BRANO DA LEGGERE:
----------------------------------------

Con questo mio articolo voglio riprendere l’interessante riflessione sull’energia avviata da Marco Tafel con il suo articolo “Quanta? Quale?”: la questione della dipendenza energetica e di come questa sia legata all’organizzazione della società.
Una storia poco scritta della contemporaneità è quella della storia delle infrastrutture energetiche. La prima rivoluzione industriale, quella dei motori a vapore, si fondò sulla disponibilità di carbone ed inizio un ciclo a feedback positivo in cui la maggiore disponibilità di combustibile permetteva di estrarne ancora maggiormente: una delle prime grandi applicazioni del motore a vapore fu proprio l’azionamento delle pompe che permettevano di tenere asciutte le miniere di carbone. Da lì il passo alla primitiva meccanizzazione dell’estrazione, con i montacarichi azionati a vapore e del trasporto con le prime locomotive, fu breve. Insomma: maggiore era la quantità di carbone estratto e maggiore diventava la velocità di estrazione di altro combustibile.
Questo feedback positivo si è interrotto solo nella tarda seconda metà del ventesimo secolo, con l’esaurimento delle maggiori vene carbonifere in Europa occidentale e con la completa sostituzione con un combustibile più economico: il petrolio. Allo stesso modo la seconda rivoluzione industriale, grazie al motore elettrico, maggiormente performante a parità di combustibile immesso e con minori costi di mantenimento e costruzione rispetto a quello a vapore, è stata potenziata dalla messa a valore del petrolio e dei suoi derivati, che hanno un potere calorifero maggiore rispetto al carbone.

----------------------------------------

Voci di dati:
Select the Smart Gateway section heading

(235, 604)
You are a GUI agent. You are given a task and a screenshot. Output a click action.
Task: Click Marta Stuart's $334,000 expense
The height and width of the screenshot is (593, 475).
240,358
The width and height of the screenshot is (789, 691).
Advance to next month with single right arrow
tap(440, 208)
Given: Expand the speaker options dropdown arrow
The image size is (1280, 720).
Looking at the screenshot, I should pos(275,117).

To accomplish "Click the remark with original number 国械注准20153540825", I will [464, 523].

----------------------------------------

PROBLEMA DA RISOLVERE:
Per ogni affermazione qui sotto, indica se concorda con il brano sulle infrastrutture energetiche, rispondendo sì o no e citando le parole del brano che lo stabiliscono.
1. La prima rivoluzione industriale si basò sulla disponibilità di petrolio.
2. Una delle prime grandi applicazioni del motore a vapore fu far funzionare le pompe che tenevano asciutte le miniere di carbone.
3. Il petrolio e i suoi derivati hanno un potere calorifero minore rispetto al carbone.

RISPOSTA SCRITTA:
1. No: "si fondò sulla disponibilità di carbone".
2. Sì: "una delle prime grandi applicazioni del motore a vapore fu proprio l’azionamento delle pompe che permettevano di tenere asciutte le miniere di carbone".
3. No: "hanno un potere calorifero maggiore rispetto al carbone".